Global stock markets soared in the U.S., Europe and Asia Monday as Greece submitted reform proposals to eurozone finance ministers, just days after Athens and its creditors failed to secure a deal that would prevent the country from going bankrupt.

"We will work very hard in the next few days, the institutions with the Greek government, to get that deal this week," Jeroen Dijsselbloem, the head of the Eurogroup of eurozone finance ministers, said Monday at a news conference in Brussels.

The emergency summit this week could be one of the last chances for Greece to reach a deal before the government must repay 1.6 billion euros ($1.8 billion) to the International Monetary Fund on June 30.
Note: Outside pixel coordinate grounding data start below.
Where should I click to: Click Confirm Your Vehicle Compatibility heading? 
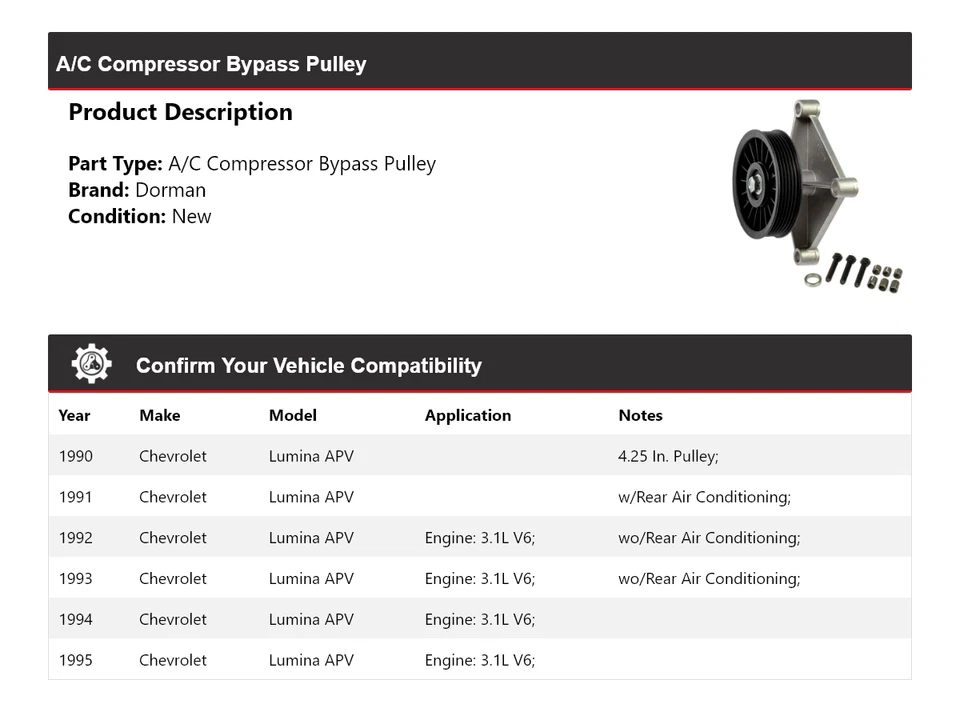click(308, 365)
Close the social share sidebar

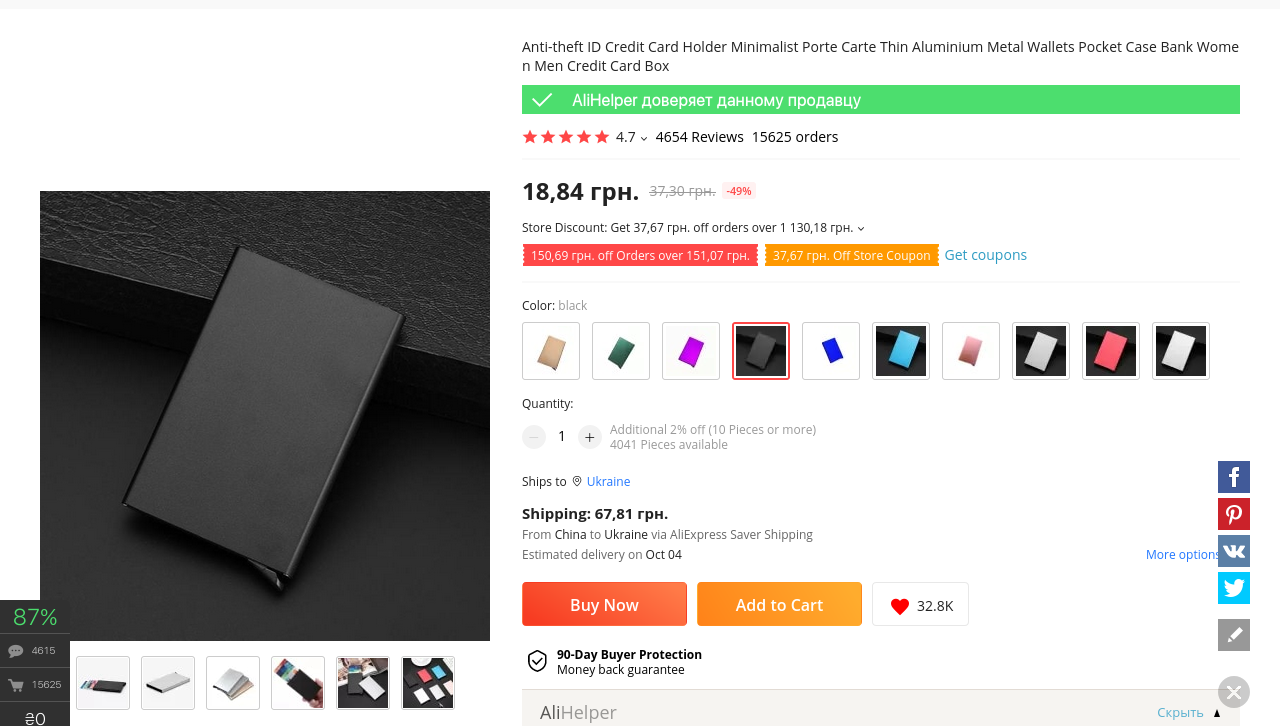(x=1233, y=692)
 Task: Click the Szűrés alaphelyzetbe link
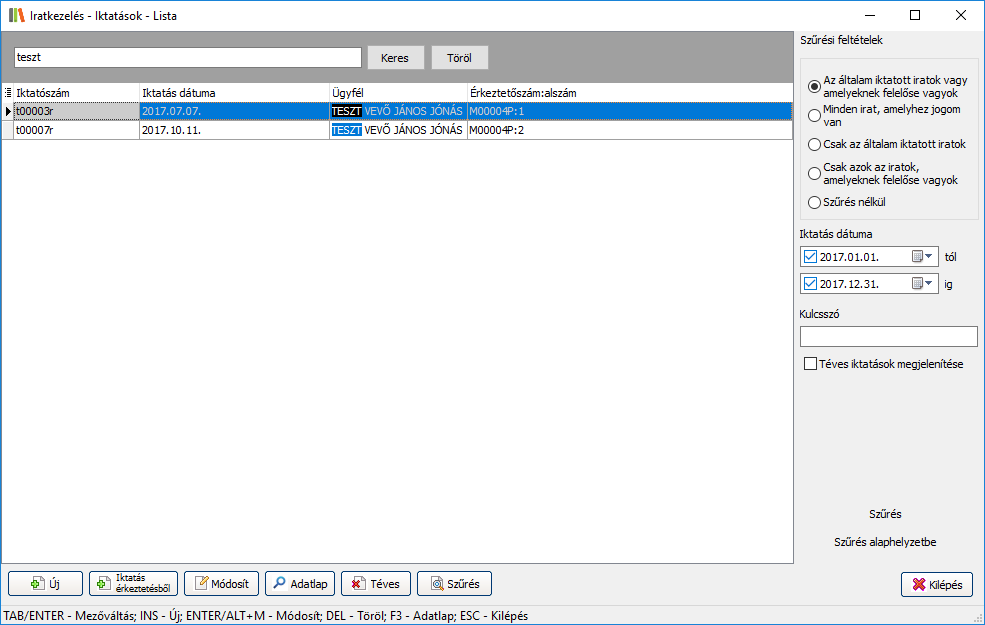[885, 542]
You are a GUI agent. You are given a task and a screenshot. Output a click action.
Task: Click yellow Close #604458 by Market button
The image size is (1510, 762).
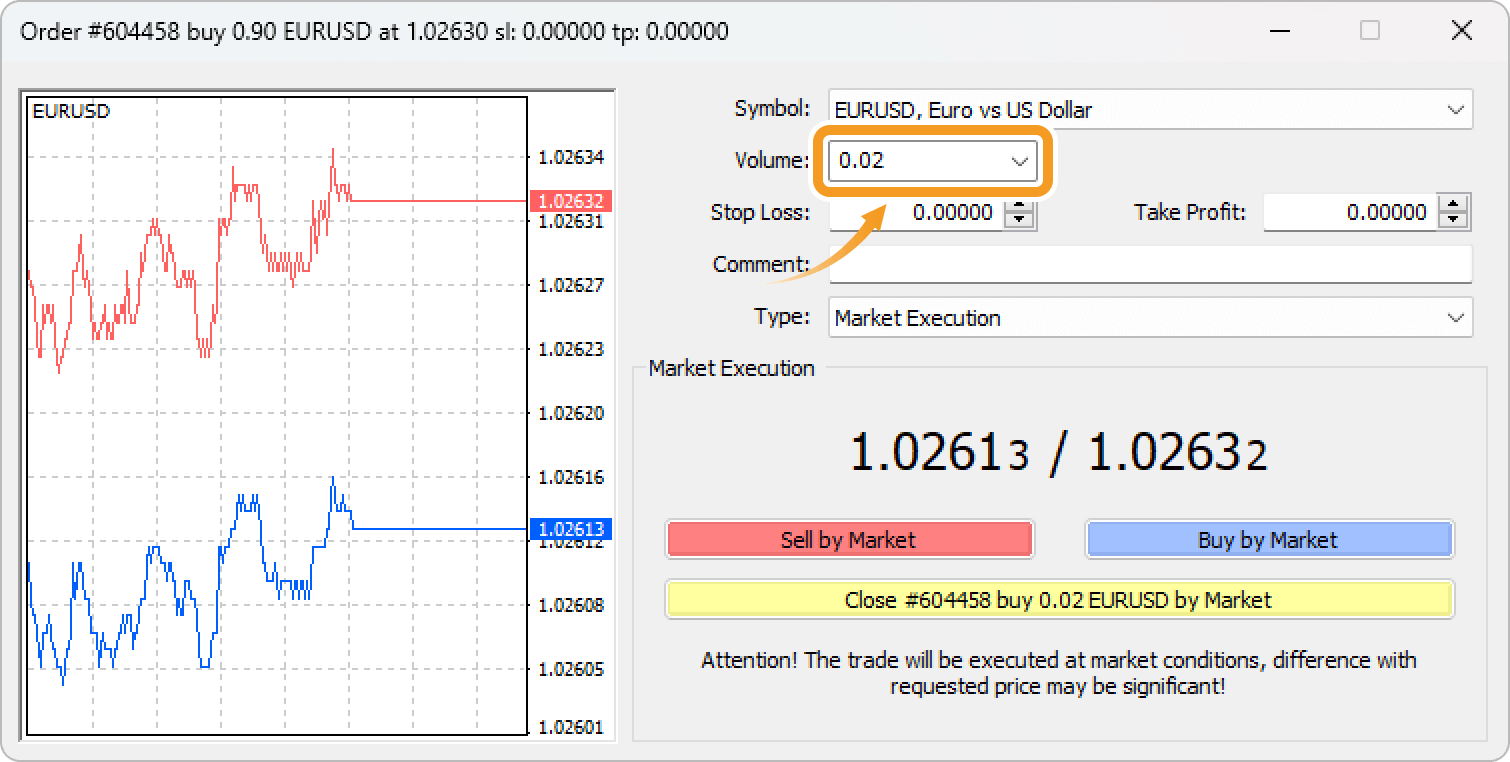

However, experts warn even if Athens and its creditors hammer out some sort of agreement this week, the debt relief agreed to as part of the deal may not be big enough to put a sizable dent in Greece’s debt.

“Some sort of deal may finally be on the way, but it is unlikely to bring the Greek crisis to a decisive end,” Jonathan Loynes, chief European economist at Capital Economics, said in a research note Monday.

The current government is seeking to restructure the country's massive debt burden, which stands at nearly 177 percent of annual GDP, more than any of the 19 nations using the euro. A debt write-off of as much as 50 percent is needed to bring the debt-to-GDP ratio back down to a sustainable level, Loynes says.

Data released Monday showed U.S. home resales surged in May to the highest level since November 2009, signaling the recent rise in mortgage rates pushed buyers to purchase homes before rates increase further. Existing home sales jumped 5.1 percent last month to an annual rate of 5.35 million units, the National Association of Realtors said Monday.

Economists are looking ahead to Wednesday's third and final revision to the Commerce Department’s U.S. gross domestic product data for the first quarter, which is the broadest measure of goods and services produced across the economy. The U.S. economy shrank in the first three months of the year, caused in part by a slowdown in shipping due to West Coast port disputes.

Economists forecast the U.S. economy contracted at a seasonally adjusted annual rate of 0.2 percent in the first quarter, compared with the Commerce Department’s second estimate of 0.8 percent contraction in May.

Here's the economic calendar for the week of June 22. All listed times are EDT.


  • 8:30 a.m. -- Chicago Fed national activity index (May)
  • 10 a.m. -- Existing home sales (May)


  • 8:30 a.m. -- Durable goods orders (May)
  • 9 a.m. -- FHFA home prices (April)
  • 9:45 a.m. -- Markit PMI flash (June)
  • 10 a.m. -- New home sales (May)


  • 8:30 a.m. – U.S. gross domestic product (Q1)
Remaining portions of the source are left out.